WHAT YOU HAVE TO DO - Copy the records word for word, starting at the line that contains "This screenshot has width=1280, height=720." and ending at the line that contains "cursor is located at coordinates (587, 371).", with both of those lines included.

TASK MATERIAL -
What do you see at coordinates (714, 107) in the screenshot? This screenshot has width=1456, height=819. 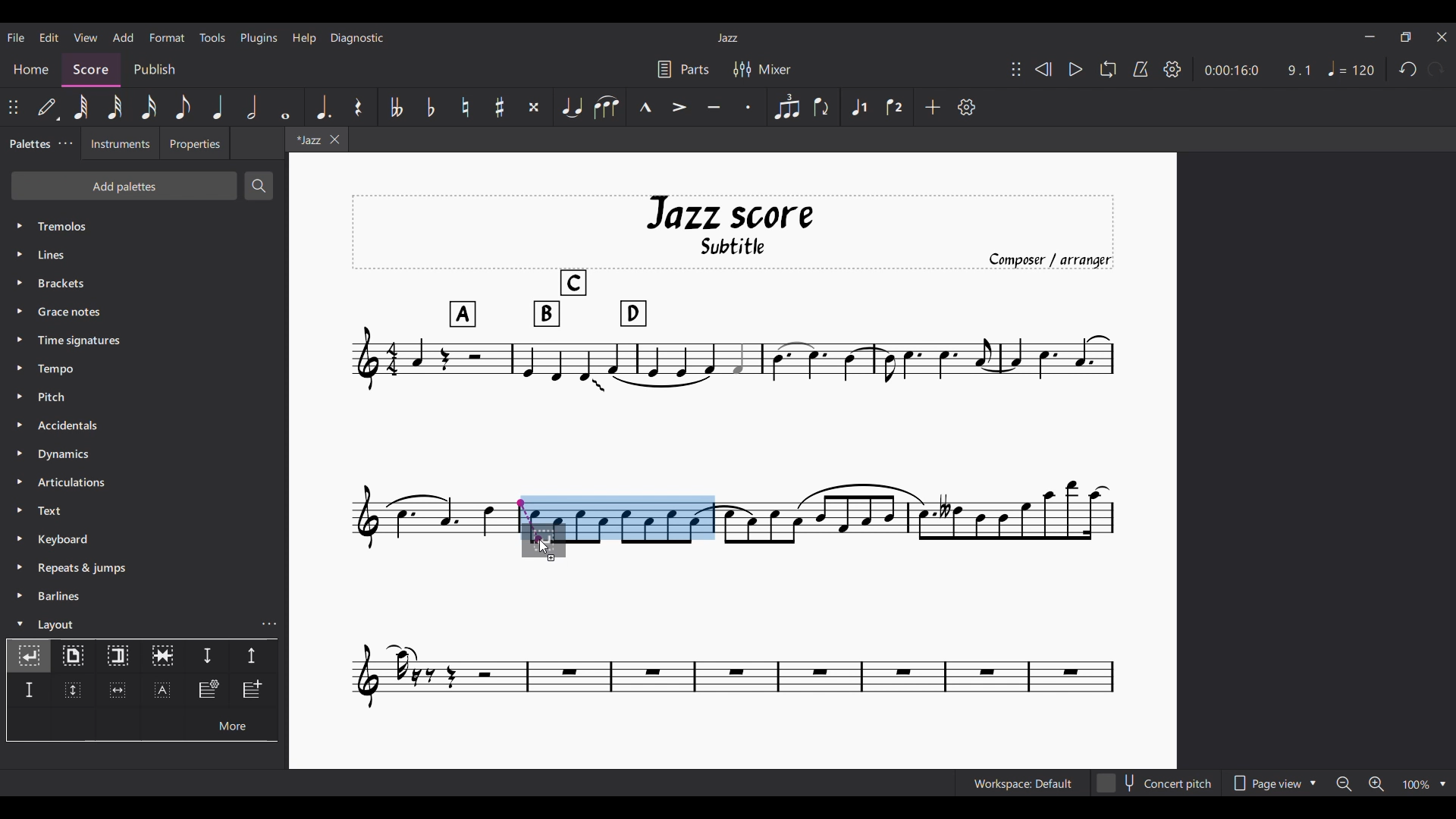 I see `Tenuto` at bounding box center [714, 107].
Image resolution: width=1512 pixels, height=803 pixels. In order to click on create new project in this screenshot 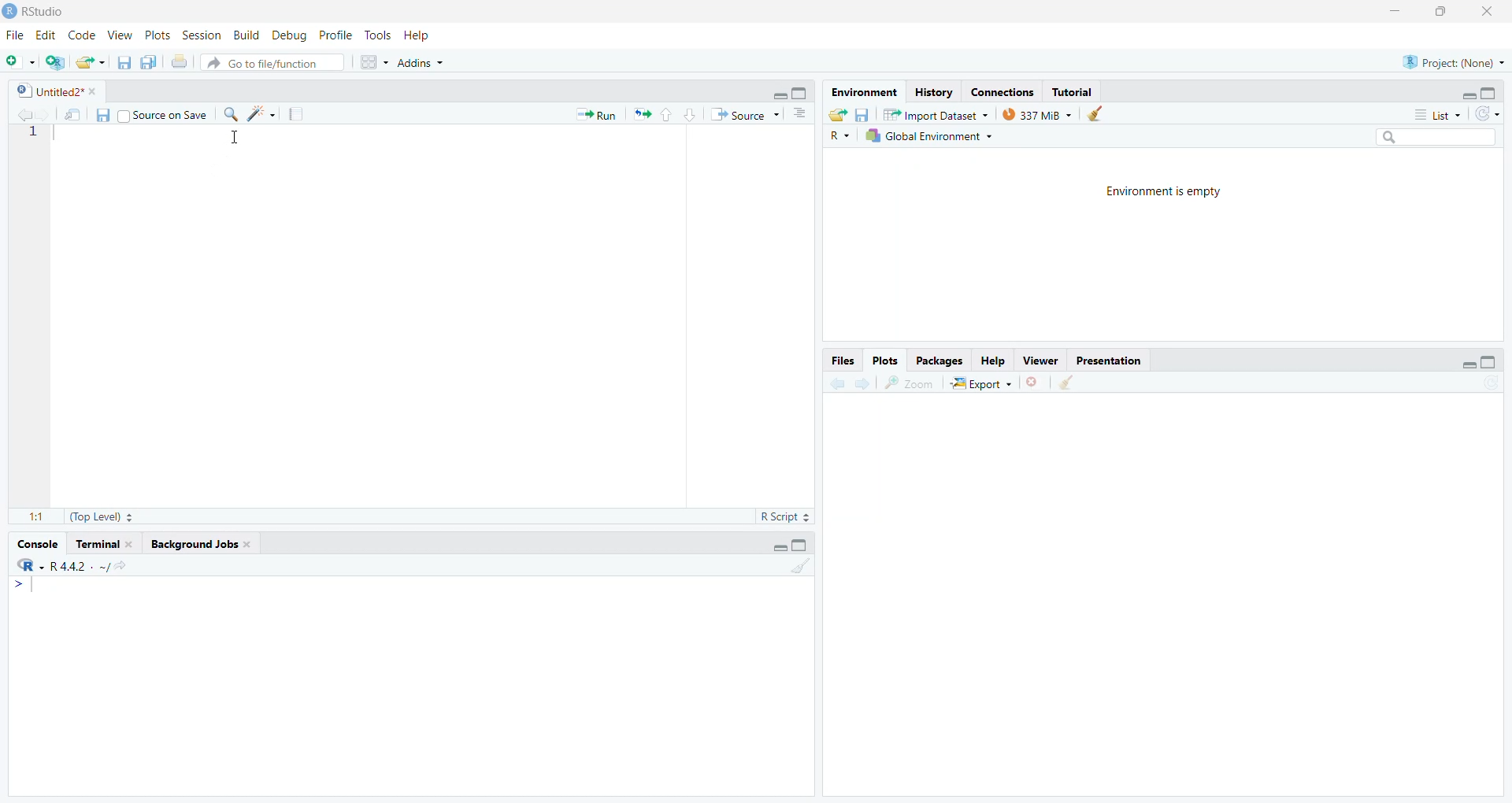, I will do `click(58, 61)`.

==

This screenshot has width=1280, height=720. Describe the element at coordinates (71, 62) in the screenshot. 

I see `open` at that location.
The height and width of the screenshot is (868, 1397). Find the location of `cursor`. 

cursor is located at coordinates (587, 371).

RESPONSE TO THIS EXERCISE -
This screenshot has width=1280, height=720. Describe the element at coordinates (71, 62) in the screenshot. 

I see `open` at that location.
The height and width of the screenshot is (868, 1397). Find the location of `cursor`. 

cursor is located at coordinates (587, 371).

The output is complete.